バイクの免許を取った時に知ったのは「手を動かしてみないと分からないことってたくさんあるんだ」ということでした。トランスミッションもエンジンもその仕組みは大学で勉強して知っているが、アクセルを開けた時のあの加速感は実際にバイクに乗ってみないと分からない。
もう免許を取って一年になりますが、なかなか貯金が出来なくてバイクはまだ買えてません。「そういえばバイクのプラモデルも買ったことないな」と思い、買ってきたのがタミヤのドゥカティ916。映画『マトリックス リローデッド』の劇中、高速道路を爆走するシーンでドゥカティ996が出ていたのが印象的で、似たようなスタイルのコレを選びました。
いままで作ってきた車や戦車のプラモデルと比べて、意外とパーツ数が少ないなという印象。ビニールパイプや極小ネジなんかもついてて、高価なプラモデルを組み立てるみたいな雰囲気があります。別に特段高価なプラモデルではないんですけど……。

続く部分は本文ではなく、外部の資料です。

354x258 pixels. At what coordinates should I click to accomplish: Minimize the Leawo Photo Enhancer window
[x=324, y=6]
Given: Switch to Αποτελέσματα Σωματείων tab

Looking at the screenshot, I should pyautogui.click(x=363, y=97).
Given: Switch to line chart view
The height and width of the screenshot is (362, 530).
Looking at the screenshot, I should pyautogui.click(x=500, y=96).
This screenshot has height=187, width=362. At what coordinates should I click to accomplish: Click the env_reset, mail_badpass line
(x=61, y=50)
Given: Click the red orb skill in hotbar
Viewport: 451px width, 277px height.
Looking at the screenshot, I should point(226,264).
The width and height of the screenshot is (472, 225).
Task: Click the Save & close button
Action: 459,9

組み上げていくと、めちゃくちゃ精密なエンジンまわりがどんどん出来上がっていきますが、最終的にカウルで見えなくなります。でもこのなんにも見えなくなるカウルが大事な気がします。映画を観ててもよく分からないカウルの中のエンジンの形やビニールパイプがどこに繋がってるのか、まさに手に取るようにわかる。コレも実際に手を動かしてみるからわかること。

マトリックス仕様にするためにカウルをダークグリーンに塗ります。そのほかはライト類を赤とオレンジのマッキーで塗り分けて、ハンドルだけシタデルカラーの「ABBADON BLACK」を筆で塗っておきました。


説明書にすごくいいことが書いてあります。「細かな塗り分けでモデルの実感を高めて下さい」と。
「実感」というのがすごくいいですね。私は、プラモデルを作る時に、なんとなく全部塗るんじゃなくて、どうしても塗りたいとこだけ塗るということがあります。そうすると、自分はこのモチーフのどの部分に注目して、魅力を感じているのか考えさせられる気がしてます。私にとっては、カウルがダークグリーンなこと、ライトが赤とオレンジになってること、そしてハンドルが黒いことがマトリックスに出てきた「あのバイク」の実感を得るためのポイントのようです。これも手を動かして色を塗ってみたから分かること。